PLATTSBURGH — Fifty years ago today, it was one small step for man, but one giant leap for the tens of thousands of people who contributed to the first lunar landing.

One of those people was local Richard Calma’s father, Calogero.

In the mid-1960s, Calogero Calma was hired by the Grumman Aerospace Corporation, a company that Richard said treated his family, and the families of other employees, very well.

“It was a wonderful company to work for,” Richard, 66, said. “They held field days for families; every Thanksgiving we got a turkey.”

THE HOBBY PHOTOGRAPHER

Calogero started off as a metallurgist at the company, based on Long Island, testing different metals to see what might make them fail.

It was once the company signed on as the main contractor to build the Apollo Lunar Modules that they gave Calogero, a hobby photographer, the job of photo coordinator for the lunar module project.

“Everytime they were working on the lunar module, putting parts on or moving a section, they wanted documentation,” Richard said. “They even would take close-up photos so if it was damaged when it got to where it needed to be, they’d be able to say it didn’t happen at the plant.”

'UNITED THE COUNTRY'

Richard, who was 16 at the time of the first landing, was a big astronaut enthusiast, having followed the space race from the beginning.

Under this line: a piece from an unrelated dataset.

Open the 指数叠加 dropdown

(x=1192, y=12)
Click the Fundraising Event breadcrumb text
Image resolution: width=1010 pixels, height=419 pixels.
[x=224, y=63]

“It was the culmination of the dream,” Richard said. “This was something that united the country, at least for a couple weeks.”

His father’s job only helped fuel that interest, and Calogero was even able to bring Richard in to Grumman’s Bethpage, Long Island, location to see engineers working on a module.

“It was a civilian program, so nothing was really too top secret,” Richard said.

Calogero even brought home samples of the metal that Grumman used to make the walls of the module, which Richard described to be about as thick as the lid of a can of cat food.

'THEY MADE IT'

As the weeks got closer to launch day for the mission that brought the first men to the moon, Richard’s interest only grew, with him even using a reel-to-reel tape recorder to record the nightly newscasts.

Once landing day came around, it was no different.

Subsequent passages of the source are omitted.